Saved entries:
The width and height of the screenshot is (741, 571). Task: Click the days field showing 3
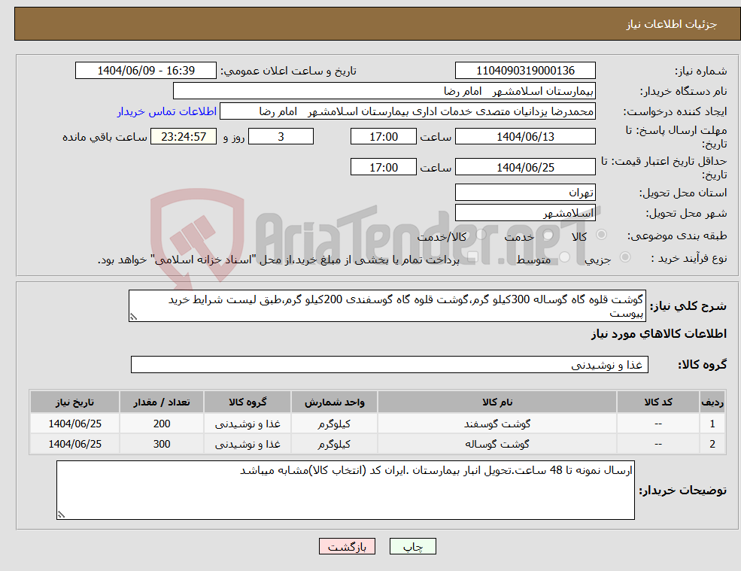pos(280,136)
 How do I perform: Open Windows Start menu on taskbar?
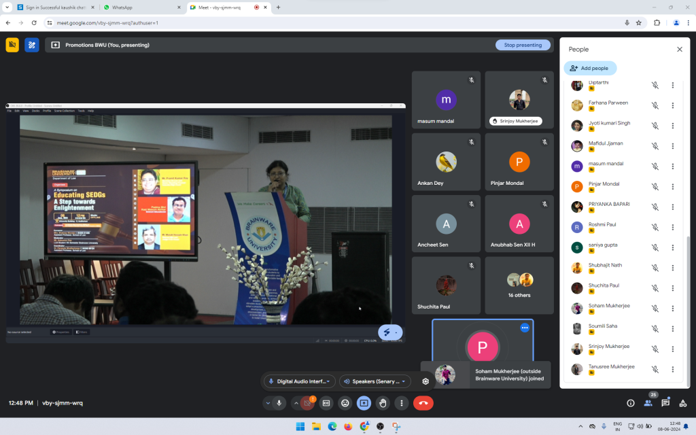pyautogui.click(x=298, y=427)
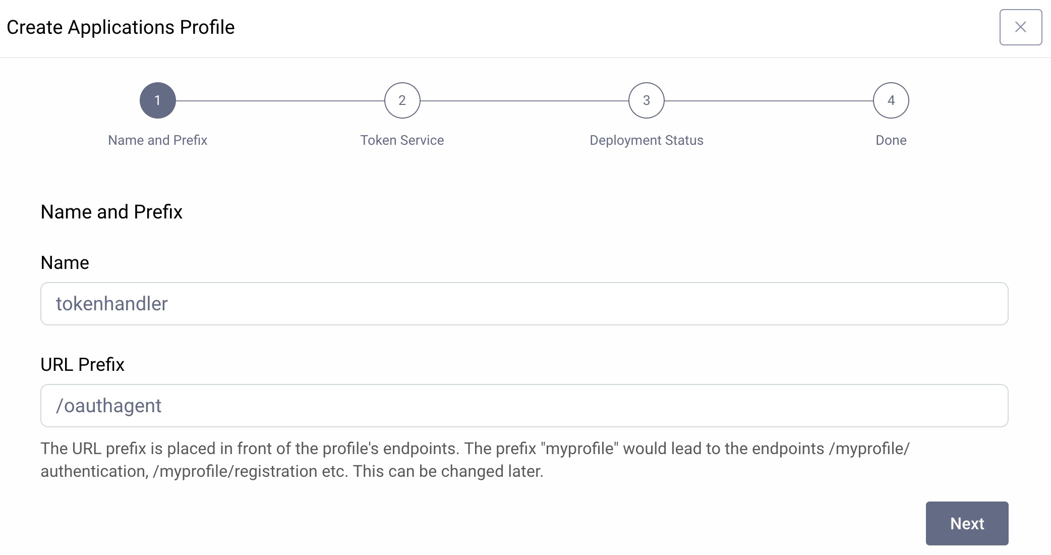Select the 'Name and Prefix' step label
This screenshot has width=1051, height=555.
(x=157, y=140)
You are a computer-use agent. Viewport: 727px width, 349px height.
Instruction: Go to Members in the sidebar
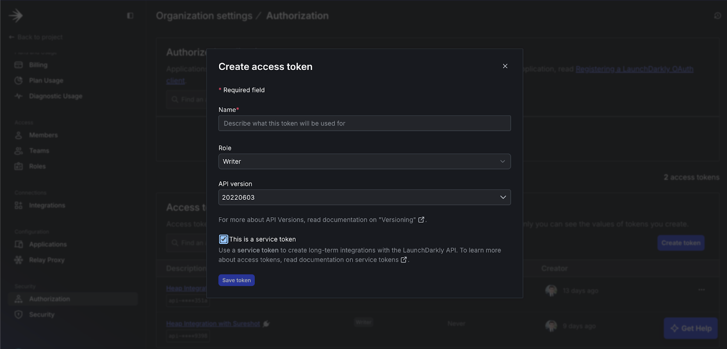click(x=43, y=135)
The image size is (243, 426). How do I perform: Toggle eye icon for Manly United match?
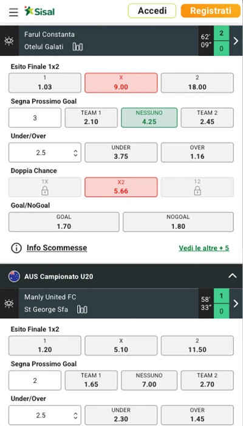9,304
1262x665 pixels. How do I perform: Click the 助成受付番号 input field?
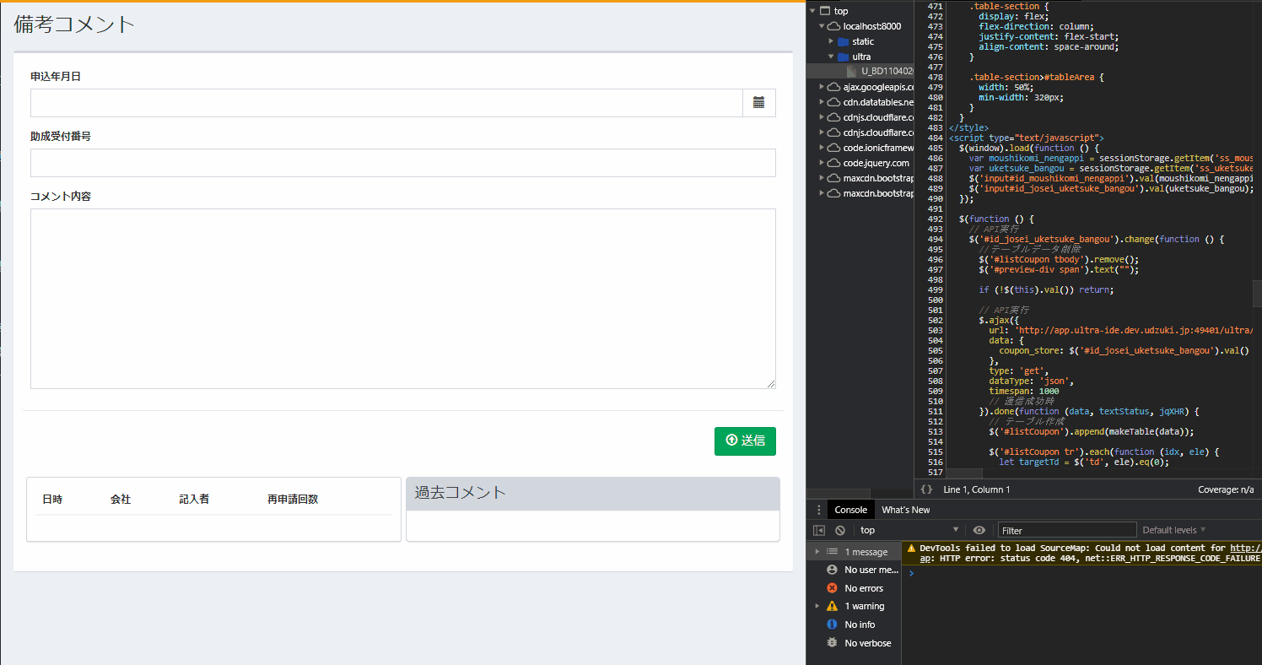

Activity =
Copy out the data verbatim, excluding the pictures.

Answer box =
The width and height of the screenshot is (741, 571). Task: Click the days field showing 3
pos(280,136)
 How do I perform: Open Windows Start menu on taskbar?
pyautogui.click(x=298, y=427)
Select the 'Name and Prefix' step label
This screenshot has width=1051, height=555.
(x=157, y=140)
You are a computer-use agent. Viewport: 727px width, 349px height.
Instruction: Go to Members in the sidebar
click(x=43, y=135)
The image size is (243, 426). How do I perform: Toggle eye icon for Manly United match?
9,304
1262x665 pixels. How do I perform: Click the 助成受付番号 input field?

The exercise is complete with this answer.